*SHORT TASK*:
Transcribe the items verbatim, everything from the line containing "Identify the location of You" down to the line containing "In order to click on chart", including both of those lines.
==============================
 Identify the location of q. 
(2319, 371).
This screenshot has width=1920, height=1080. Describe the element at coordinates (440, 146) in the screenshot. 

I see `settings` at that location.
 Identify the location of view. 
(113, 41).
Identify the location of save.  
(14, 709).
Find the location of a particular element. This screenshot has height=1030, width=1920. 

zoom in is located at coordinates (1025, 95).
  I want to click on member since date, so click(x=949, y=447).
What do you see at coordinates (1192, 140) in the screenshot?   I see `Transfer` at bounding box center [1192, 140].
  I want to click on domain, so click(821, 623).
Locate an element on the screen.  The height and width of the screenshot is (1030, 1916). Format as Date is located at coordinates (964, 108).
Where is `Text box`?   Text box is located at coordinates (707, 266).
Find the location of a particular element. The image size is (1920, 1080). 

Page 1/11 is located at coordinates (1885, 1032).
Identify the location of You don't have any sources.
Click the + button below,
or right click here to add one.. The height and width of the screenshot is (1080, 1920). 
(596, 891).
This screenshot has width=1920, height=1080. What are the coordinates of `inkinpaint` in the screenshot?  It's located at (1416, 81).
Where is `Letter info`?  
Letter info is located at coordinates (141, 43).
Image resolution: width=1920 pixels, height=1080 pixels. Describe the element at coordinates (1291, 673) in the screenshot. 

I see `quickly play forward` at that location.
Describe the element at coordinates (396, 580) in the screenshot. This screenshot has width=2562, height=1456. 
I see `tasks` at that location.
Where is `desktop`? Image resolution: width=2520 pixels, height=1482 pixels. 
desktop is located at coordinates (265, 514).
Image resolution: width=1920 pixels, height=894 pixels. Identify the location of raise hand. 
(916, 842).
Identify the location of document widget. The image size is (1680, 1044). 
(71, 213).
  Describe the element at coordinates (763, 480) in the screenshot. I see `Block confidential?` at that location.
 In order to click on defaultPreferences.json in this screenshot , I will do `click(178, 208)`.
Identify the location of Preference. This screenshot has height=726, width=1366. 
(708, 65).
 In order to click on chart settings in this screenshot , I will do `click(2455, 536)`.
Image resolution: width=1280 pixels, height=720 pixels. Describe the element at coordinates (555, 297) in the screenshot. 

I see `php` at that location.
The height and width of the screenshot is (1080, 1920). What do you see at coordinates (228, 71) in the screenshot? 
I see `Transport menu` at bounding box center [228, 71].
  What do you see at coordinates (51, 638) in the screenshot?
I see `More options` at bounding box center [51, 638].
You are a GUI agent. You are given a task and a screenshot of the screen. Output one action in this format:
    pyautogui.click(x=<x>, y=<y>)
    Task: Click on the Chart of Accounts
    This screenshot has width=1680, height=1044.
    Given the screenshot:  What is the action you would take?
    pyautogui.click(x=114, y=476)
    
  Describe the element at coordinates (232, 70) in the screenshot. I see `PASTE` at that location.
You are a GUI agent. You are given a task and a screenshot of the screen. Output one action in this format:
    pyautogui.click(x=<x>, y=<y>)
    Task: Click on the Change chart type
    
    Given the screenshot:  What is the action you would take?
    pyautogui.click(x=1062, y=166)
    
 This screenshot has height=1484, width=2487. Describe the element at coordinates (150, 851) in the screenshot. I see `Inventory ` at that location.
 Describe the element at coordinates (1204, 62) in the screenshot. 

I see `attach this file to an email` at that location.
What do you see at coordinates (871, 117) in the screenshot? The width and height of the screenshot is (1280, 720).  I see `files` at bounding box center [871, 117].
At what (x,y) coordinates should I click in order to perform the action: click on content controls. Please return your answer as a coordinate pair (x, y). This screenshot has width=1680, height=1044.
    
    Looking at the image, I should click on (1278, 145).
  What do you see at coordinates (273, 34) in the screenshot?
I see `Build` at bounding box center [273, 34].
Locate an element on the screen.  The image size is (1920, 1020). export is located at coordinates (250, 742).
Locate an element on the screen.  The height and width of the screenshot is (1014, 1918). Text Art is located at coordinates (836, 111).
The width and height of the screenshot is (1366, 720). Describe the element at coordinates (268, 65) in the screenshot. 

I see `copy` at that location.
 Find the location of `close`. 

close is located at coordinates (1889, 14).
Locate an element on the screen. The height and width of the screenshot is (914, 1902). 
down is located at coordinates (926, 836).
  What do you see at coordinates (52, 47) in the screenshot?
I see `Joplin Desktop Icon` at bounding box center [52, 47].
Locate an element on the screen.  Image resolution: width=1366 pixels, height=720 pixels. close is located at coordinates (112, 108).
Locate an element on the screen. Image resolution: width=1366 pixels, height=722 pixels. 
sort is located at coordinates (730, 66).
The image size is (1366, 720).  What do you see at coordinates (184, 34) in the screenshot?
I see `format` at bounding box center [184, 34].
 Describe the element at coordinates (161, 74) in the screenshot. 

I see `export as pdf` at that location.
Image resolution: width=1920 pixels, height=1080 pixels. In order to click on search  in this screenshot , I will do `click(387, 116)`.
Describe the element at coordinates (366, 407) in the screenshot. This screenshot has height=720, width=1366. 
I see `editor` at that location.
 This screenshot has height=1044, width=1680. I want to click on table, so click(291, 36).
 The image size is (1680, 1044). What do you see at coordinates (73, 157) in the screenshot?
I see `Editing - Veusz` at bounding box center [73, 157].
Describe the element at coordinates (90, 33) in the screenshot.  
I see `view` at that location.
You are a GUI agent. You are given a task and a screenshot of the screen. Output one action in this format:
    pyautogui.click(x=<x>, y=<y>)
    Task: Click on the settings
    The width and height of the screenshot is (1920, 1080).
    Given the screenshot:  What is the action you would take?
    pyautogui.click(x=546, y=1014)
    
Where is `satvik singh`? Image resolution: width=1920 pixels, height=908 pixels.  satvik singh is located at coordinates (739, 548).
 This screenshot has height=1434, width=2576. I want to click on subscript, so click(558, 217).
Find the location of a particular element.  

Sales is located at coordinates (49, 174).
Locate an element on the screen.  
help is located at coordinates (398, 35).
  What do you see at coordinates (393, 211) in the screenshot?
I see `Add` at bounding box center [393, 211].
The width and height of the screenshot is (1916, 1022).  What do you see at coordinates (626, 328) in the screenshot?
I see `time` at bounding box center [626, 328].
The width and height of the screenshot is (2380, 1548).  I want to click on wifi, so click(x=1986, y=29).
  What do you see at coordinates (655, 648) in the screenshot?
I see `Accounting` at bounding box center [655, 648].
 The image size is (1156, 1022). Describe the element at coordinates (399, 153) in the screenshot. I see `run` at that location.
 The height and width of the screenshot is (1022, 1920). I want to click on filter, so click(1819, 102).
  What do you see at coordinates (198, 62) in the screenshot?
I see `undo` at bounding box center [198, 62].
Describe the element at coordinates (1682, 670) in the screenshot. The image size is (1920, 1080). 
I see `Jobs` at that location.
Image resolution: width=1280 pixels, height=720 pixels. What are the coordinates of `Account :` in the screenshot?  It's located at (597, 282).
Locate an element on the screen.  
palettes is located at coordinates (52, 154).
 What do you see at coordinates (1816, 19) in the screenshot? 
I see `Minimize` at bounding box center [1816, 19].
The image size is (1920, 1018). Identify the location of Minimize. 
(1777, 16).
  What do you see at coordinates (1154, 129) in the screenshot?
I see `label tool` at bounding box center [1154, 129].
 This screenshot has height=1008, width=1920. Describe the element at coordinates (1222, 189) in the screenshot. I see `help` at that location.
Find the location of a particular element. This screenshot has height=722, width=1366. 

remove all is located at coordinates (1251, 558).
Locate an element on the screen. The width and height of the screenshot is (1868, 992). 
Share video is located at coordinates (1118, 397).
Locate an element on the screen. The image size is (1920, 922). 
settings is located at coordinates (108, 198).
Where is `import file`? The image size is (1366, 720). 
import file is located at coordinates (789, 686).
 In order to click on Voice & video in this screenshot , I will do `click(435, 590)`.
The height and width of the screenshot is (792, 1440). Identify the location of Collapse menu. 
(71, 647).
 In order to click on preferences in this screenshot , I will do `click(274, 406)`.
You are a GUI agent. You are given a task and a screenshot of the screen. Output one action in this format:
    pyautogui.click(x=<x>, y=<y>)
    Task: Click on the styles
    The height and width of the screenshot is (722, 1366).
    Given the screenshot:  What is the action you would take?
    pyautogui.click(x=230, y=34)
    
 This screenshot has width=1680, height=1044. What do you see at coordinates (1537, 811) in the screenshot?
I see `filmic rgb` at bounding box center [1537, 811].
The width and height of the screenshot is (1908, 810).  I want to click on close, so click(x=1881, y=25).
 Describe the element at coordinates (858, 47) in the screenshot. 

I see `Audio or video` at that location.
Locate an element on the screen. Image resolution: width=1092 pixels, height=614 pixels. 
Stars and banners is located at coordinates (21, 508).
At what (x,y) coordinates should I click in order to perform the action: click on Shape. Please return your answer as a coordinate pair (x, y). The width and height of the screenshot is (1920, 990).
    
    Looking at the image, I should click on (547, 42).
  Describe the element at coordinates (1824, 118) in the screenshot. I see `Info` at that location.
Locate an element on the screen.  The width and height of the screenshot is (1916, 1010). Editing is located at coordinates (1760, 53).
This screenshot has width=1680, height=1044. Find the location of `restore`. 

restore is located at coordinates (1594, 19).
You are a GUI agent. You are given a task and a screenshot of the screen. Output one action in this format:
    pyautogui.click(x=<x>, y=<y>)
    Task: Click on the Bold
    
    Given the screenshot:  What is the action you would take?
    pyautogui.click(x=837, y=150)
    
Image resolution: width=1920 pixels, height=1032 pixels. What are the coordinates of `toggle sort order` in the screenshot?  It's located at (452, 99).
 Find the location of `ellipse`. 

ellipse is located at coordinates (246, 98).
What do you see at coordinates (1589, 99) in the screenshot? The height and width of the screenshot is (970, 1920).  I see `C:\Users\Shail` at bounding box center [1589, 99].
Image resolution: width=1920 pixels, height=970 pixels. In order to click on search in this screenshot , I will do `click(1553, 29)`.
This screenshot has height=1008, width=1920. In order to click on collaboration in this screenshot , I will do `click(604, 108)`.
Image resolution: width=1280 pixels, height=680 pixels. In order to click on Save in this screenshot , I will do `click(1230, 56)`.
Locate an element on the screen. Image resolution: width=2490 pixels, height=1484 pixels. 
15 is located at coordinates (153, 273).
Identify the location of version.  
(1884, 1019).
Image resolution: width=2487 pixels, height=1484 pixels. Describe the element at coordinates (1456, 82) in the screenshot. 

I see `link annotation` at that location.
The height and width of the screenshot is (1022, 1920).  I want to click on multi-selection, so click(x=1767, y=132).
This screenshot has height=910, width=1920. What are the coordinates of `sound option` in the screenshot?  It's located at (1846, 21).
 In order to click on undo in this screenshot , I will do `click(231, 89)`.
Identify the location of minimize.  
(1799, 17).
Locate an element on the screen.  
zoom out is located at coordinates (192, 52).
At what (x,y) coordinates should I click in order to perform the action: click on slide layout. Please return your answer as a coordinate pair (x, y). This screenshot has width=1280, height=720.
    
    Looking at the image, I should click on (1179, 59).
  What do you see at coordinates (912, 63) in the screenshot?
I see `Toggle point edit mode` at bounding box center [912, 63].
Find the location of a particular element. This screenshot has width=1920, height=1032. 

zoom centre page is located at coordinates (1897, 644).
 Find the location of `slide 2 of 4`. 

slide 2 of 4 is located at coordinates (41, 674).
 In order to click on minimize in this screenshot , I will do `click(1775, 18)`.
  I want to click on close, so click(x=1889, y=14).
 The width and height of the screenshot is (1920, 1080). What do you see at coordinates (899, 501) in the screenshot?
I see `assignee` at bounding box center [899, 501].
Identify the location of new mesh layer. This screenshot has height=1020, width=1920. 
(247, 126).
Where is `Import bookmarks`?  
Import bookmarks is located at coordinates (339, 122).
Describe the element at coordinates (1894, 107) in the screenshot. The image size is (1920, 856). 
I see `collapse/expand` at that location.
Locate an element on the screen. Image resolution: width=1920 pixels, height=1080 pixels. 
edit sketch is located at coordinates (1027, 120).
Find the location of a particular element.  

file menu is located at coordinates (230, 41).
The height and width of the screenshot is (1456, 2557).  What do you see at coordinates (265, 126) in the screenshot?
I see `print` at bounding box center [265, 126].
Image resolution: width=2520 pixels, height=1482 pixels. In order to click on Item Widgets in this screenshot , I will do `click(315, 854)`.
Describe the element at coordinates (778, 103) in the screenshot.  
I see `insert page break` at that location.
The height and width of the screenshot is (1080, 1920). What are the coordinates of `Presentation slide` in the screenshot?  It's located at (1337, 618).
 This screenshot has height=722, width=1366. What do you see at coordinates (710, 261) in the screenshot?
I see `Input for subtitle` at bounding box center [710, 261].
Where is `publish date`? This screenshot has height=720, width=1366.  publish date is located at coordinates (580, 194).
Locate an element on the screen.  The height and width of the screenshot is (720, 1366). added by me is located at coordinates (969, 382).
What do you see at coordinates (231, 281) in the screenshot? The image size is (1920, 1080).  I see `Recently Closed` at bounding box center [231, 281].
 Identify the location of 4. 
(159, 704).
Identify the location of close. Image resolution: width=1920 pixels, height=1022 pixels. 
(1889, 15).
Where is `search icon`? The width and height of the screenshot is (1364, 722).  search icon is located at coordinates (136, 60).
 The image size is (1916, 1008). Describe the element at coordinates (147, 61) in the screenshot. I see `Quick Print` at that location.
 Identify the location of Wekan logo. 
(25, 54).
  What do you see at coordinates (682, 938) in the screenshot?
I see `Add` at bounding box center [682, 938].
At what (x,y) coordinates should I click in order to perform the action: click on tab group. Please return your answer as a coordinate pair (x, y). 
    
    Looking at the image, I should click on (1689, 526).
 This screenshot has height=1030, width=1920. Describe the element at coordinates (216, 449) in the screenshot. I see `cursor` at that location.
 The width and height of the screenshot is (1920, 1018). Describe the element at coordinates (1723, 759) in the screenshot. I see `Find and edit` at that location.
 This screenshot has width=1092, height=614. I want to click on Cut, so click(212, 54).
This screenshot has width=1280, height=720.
==============================
*FULL RESPONSE*:
Identify the location of You don't have any sources.
Click the + button below,
or right click here to add one.. The height and width of the screenshot is (1080, 1920). 
(596, 891).
This screenshot has width=1920, height=1080. What are the coordinates of `inkinpaint` in the screenshot?  It's located at (1416, 81).
Where is `Letter info`?  
Letter info is located at coordinates (141, 43).
Image resolution: width=1920 pixels, height=1080 pixels. Describe the element at coordinates (1291, 673) in the screenshot. 

I see `quickly play forward` at that location.
Describe the element at coordinates (396, 580) in the screenshot. This screenshot has width=2562, height=1456. 
I see `tasks` at that location.
Where is `desktop`? Image resolution: width=2520 pixels, height=1482 pixels. 
desktop is located at coordinates (265, 514).
Image resolution: width=1920 pixels, height=894 pixels. Identify the location of raise hand. 
(916, 842).
Identify the location of document widget. The image size is (1680, 1044). 
(71, 213).
  Describe the element at coordinates (763, 480) in the screenshot. I see `Block confidential?` at that location.
 In order to click on defaultPreferences.json in this screenshot , I will do `click(178, 208)`.
Identify the location of Preference. This screenshot has height=726, width=1366. 
(708, 65).
 In order to click on chart settings in this screenshot , I will do `click(2455, 536)`.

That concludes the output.